Directives:
• a. In the forum thread about building a guitar case stand, translate this sentence into Spanish: "Regular guitar cases for acoustics are around 8-10 inch wide but electric are generally around 6 inches."
• b. In the forum thread about building a guitar case stand, one reply suggests a "spare" spot for a future instrument. List every instrument named in that suggestion.
• c. Using the forum thread about building a guitar case stand, decide whether each statement agrees with it: (i) the original poster owns a biscuit jointer; (ii) the stand is meant to hold about five cases; (iii) the project is due at the end of December 2017. Answer yes or no for each, quoting the deciding words.

Selected text:
|---|

Topic tags/keywords: guitar case stand guitar furniture stand

So yesterday I was asked by a coworker, that knows and has seen some of the wood working projects I’ve done out of pallets, and wants me to make her a guitar case stand for her signifacant other. (see pic) She showed me this and was like “can you make that?”

Well anything can be made with enough time, money and glue right?? LOL any way its gonna hold about 5 cases, but my biggest concern is glueing up a slab that big (the sides) with pallet slats. I do not have a biscuit jointer, (kinda wish I did) but was wondering if a lap joint would work better than….(normally I will do a butt joint, but they tend to move a tiny bit, and that tiny bit ends up hrs of sanding and working.)

If this was on your todo list, what would you consider to be a good/decent joint for something that large.

I do not have sizes yet, she is getting them to me, but the sides should be about the size of a guitar case, and how long?, well about 5 cases. So however many inches that comes out to is what I’m looking at. For the runners on the bottom and back I’m thinking some 1×4 that I have in long lengths or laminated pallets about 1/4” think maybe 3 layers.

Project isn’t due till middle of Jan 18’

Thanks.

-- Justin


21 replies so far

View JCamp's profile

JCamp

470 posts in 383 days


#1 posted 11-30-2017 03:08 PM

A nice grade of plywood would b the easiest if you could get it to look right. Other than that I don’t have any advice or the joints.
Regular guitar cases for acoustics are around 8-10 inch wide but electric are generally around 6 inches. So for that top piece I’d suggest you doing holes every 4 inches and leave the pegs out so the owner can adjust them as needed. Very few guitar players only keep the same number of guitars so his collection might go up or down some so you might also ask if the lady would lik a “spare” spot for her husbands next guitar or mandolin.. or banjo…. or bass. You get the picture. Lol.

-- Whatsoever thy hand findeth to do, do it with all thy might

View johnstoneb's profile

johnstoneb

2631 posts in 2005 days


#2 posted 11-30-2017 03:57 PM

Those are plywood or MDF sides.

-- Bruce, Boise, ID

View tomsteve's profile

tomsteve

660 posts in 1052 days


#3 posted 11-30-2017 05:27 PM

what catches my attention is that you were shown a picture and asked if you can make that, then plan on using pallet wood. that stand in the picture wasnt made with pallet wood. that one looks like a $300 stand and dimensions found here
https://www.guitarstorage.com/shop/studio-standard-guitar-case-rack/
was using pallet wood mentioned to the buyer?

|---|

Data lines:
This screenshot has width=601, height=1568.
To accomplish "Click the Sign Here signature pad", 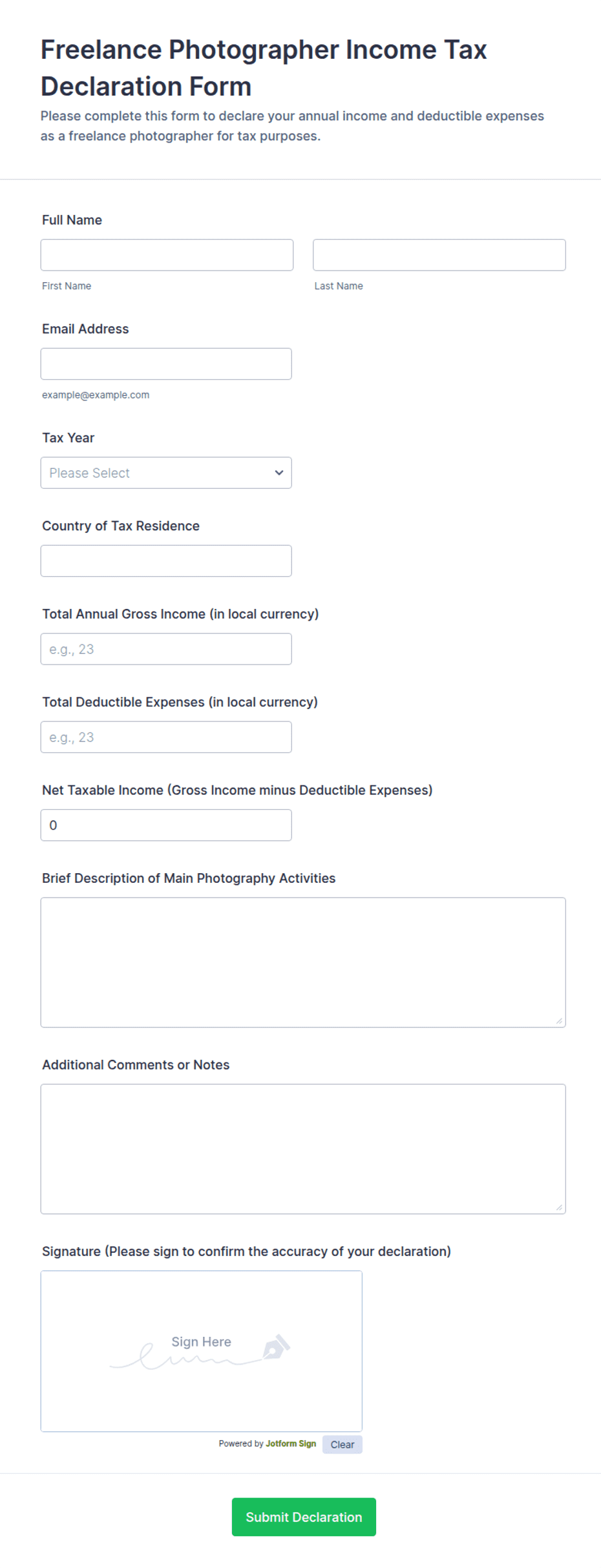I will 202,1351.
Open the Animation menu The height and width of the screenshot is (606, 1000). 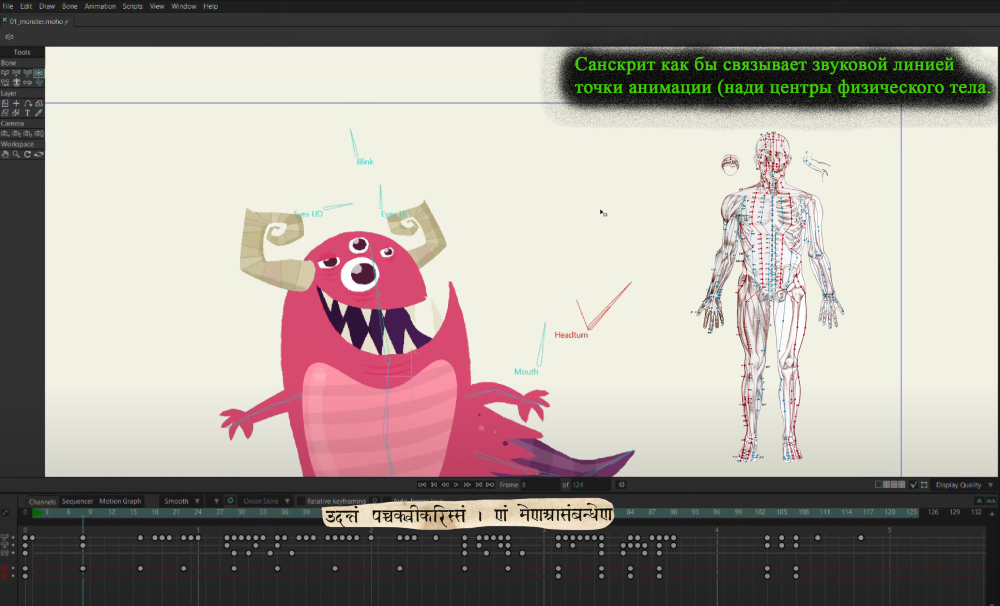point(100,6)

|---|

Answers to the tasks:
• a. Los estuches normales de guitarras acústicas miden entre 8 y 10 pulgadas de ancho, pero los de las guitarras eléctricas suelen medir unas 6 pulgadas.

• b. guitar, mandolin, banjo, bass

• c.
(i) No: "I do not have a biscuit jointer"
(ii) Yes: "its gonna hold about 5 cases"
(iii) No: "Project isn’t due till middle of Jan 18’"